= Sixth Chen–Chiang summit =

The Sixth Chen–Chiang summit (第六次陳江會談 (Dì Liù Cì Chén Jiāng Huìtán)) is the 6th part of the Chen-Chiang summit of cross-strait meetings. It is held between the Association for Relations Across the Taiwan Straits (ARATS) represented by Chen Yun-lin and Straits Exchange Foundation (SEF) represented by Chiang Pin-kung.

==Meeting==
The sixth meeting was held on 20-22 December 2010 at Grand Hotel, Taipei, Taiwan. SEF had 21 representatives, while ARATs had 20 representatives, both with notable people from the health industry.
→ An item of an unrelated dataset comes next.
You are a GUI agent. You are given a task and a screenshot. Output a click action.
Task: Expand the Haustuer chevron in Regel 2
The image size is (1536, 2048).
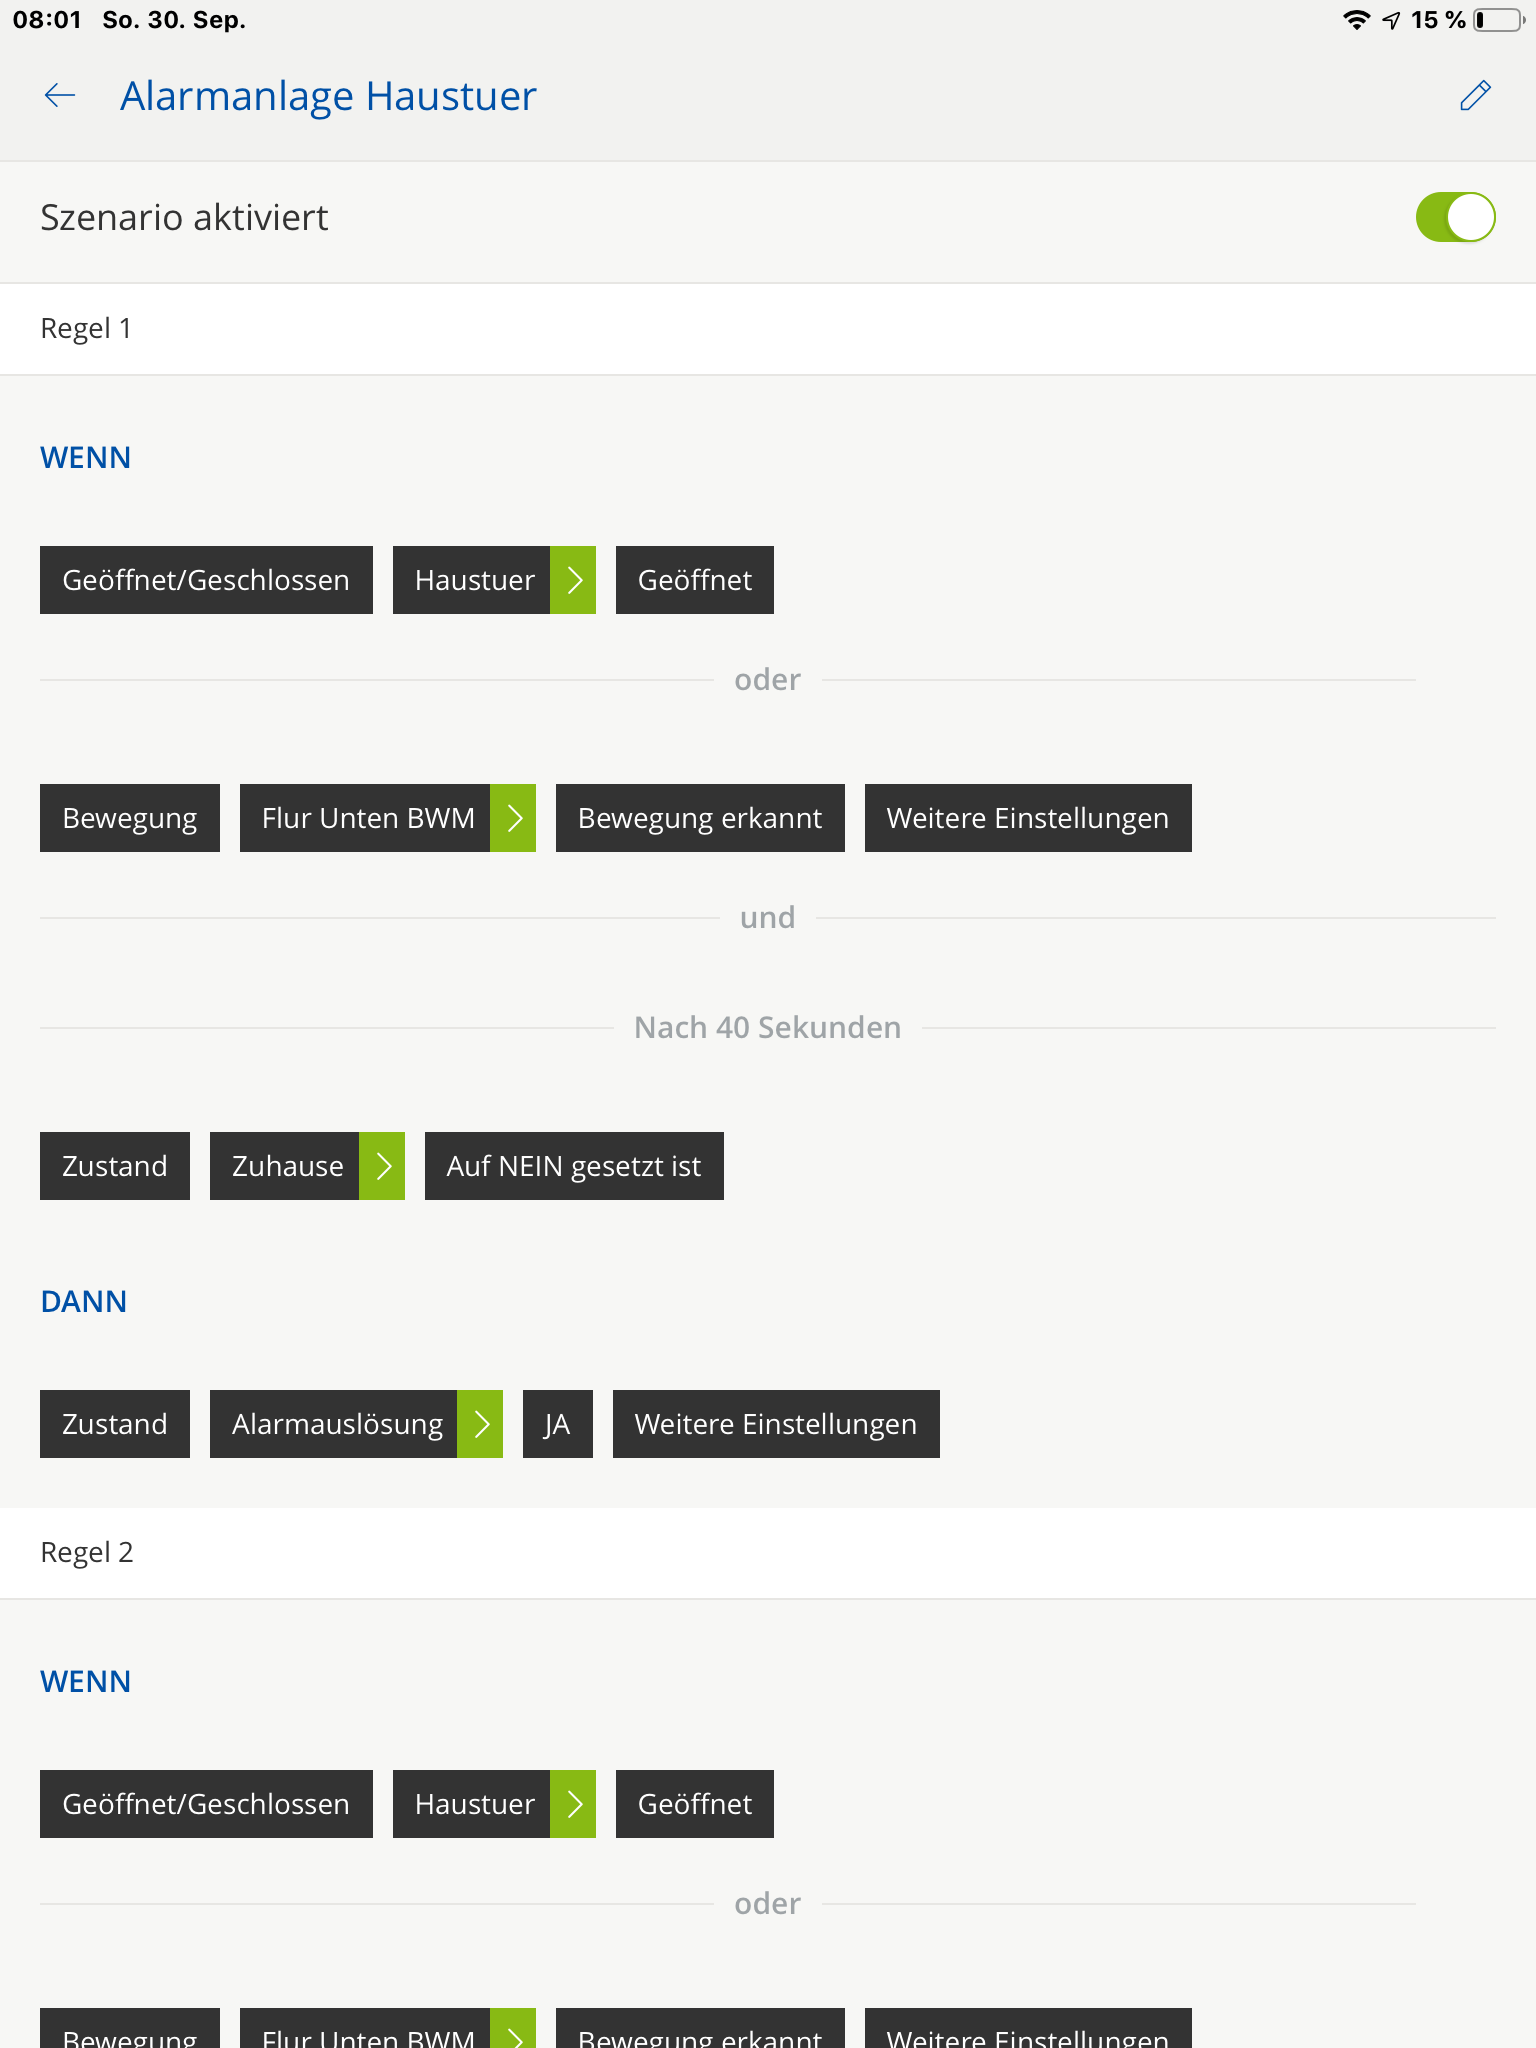(x=573, y=1804)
Chen Yunlin signed an agreement on sharing medical information and cooperating in development of new drugs. On the second day Chen Yun-lin sat down to talk with minister of Mainland Affairs Council Lai Shin-Yuan about the many benefits of the collaborations along with Taiwan national dignity issue in cultural and sports events.

Lai referred to the controversy with the Contested judgement of taekwondo of 2010 Asian Games as well as Taiwanese actors and actresses being blocked from walking on the red carpet during the Tokyo International Film Festival after a Chinese delegation insisted that they add the word "China" to their country's name.

No Flag of the Republic of China were raised at the hotel. But according to the hotel manager, the flag is only raised during Double Ten Day and new years.

==Protests==
On December 22 about 100 pro-Taiwan independence protesters appeared at Taipei Metro Jiannan Road Station to protest against what they alleged were CPC-KMT secretive conspiracy talks, Ma Ying-jeou selling out Taiwan and other complaints about Lai Shin-Yuan. Other independence supporters also tried to get into the Neihu Grand victoria hotel where Lai and Chen would meet.

==Unsigned==
The investment agreement was not signed due to complexity and sensitivity. One negotiator said that mainland was concerned about bringing international arbitrators to settle disputes. This move would elevate Taiwan's sovereignty status. For example, Taiwan has already been granted visa-free status in 2010 for the European Union Schengen Area.